**Action item**
Return the line containing "This screenshot has width=681, height=372." together with every later line up to the end of the records, exactly and with no pictures; return nothing else.

Records for the task below:

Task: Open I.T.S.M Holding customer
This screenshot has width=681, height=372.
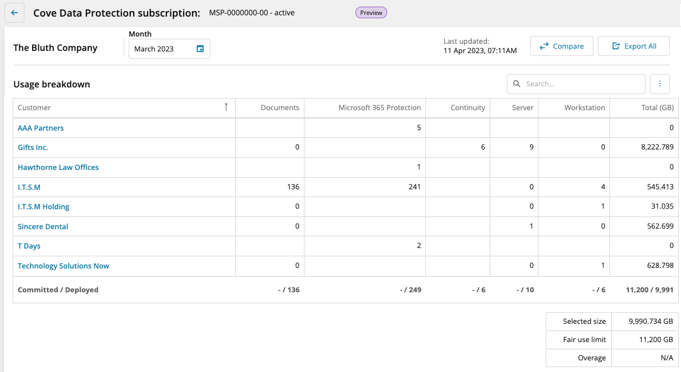Action: tap(43, 206)
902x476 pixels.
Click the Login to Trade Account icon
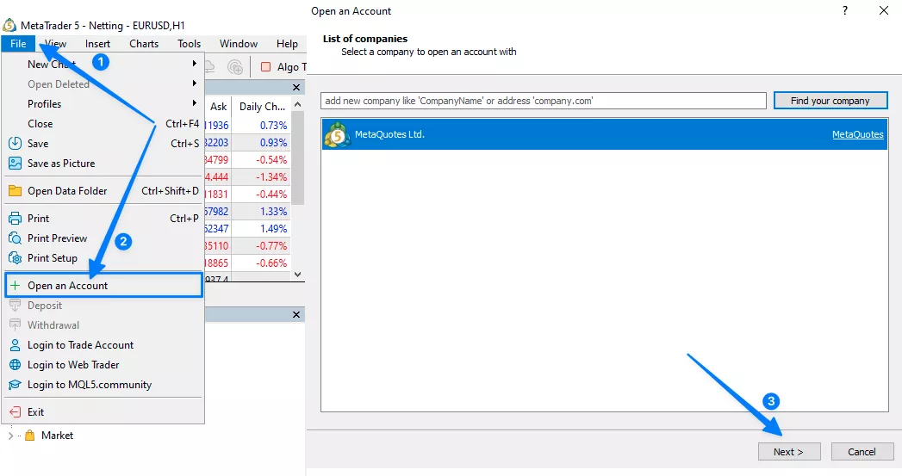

End of Records for the task.

**Solution for this exercise**
This screenshot has width=681, height=372.
Action: tap(43, 206)
902x476 pixels.
Click the Login to Trade Account icon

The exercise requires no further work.